* **TO DO**
Look below for the line containing "Open the settings gear icon", then write out that line and every line after it to the end, exactly, minus the pictures.

* **DATA FOR THIS TASK**
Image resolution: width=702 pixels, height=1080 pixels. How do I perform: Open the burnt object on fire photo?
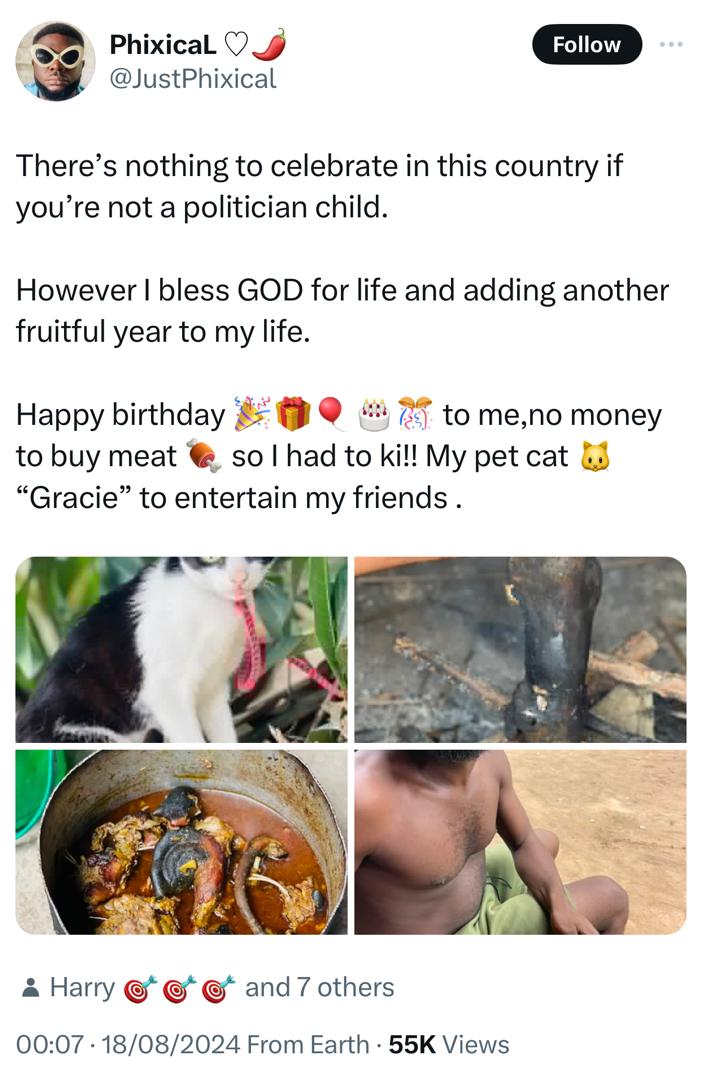pos(520,649)
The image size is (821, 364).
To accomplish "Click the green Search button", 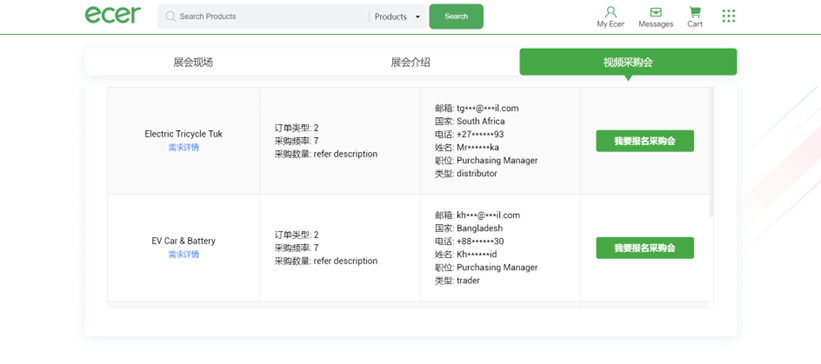I will pyautogui.click(x=456, y=16).
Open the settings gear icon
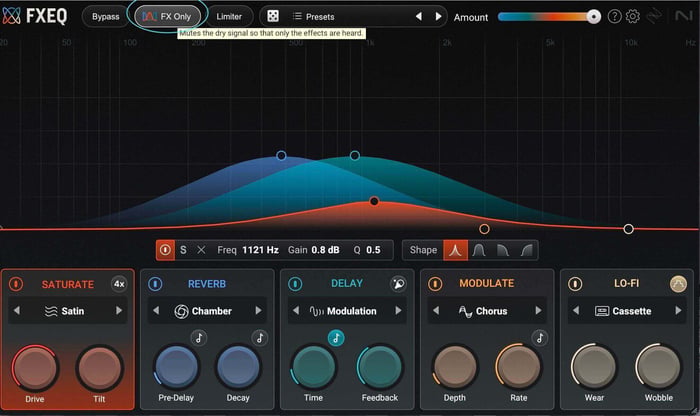The width and height of the screenshot is (700, 416). (633, 17)
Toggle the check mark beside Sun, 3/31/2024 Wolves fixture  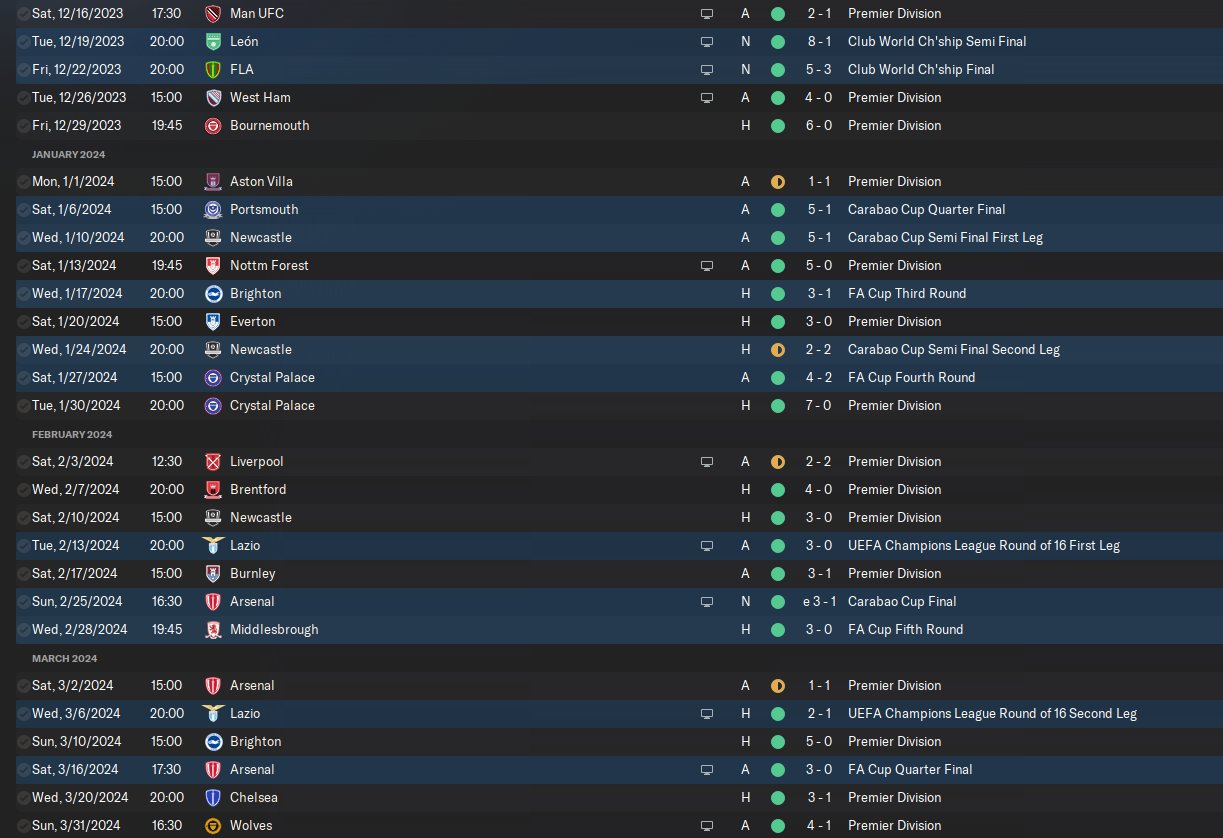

* **TASK SOLUTION**
Open the settings gear icon
The width and height of the screenshot is (700, 416). (633, 17)
Toggle the check mark beside Sun, 3/31/2024 Wolves fixture  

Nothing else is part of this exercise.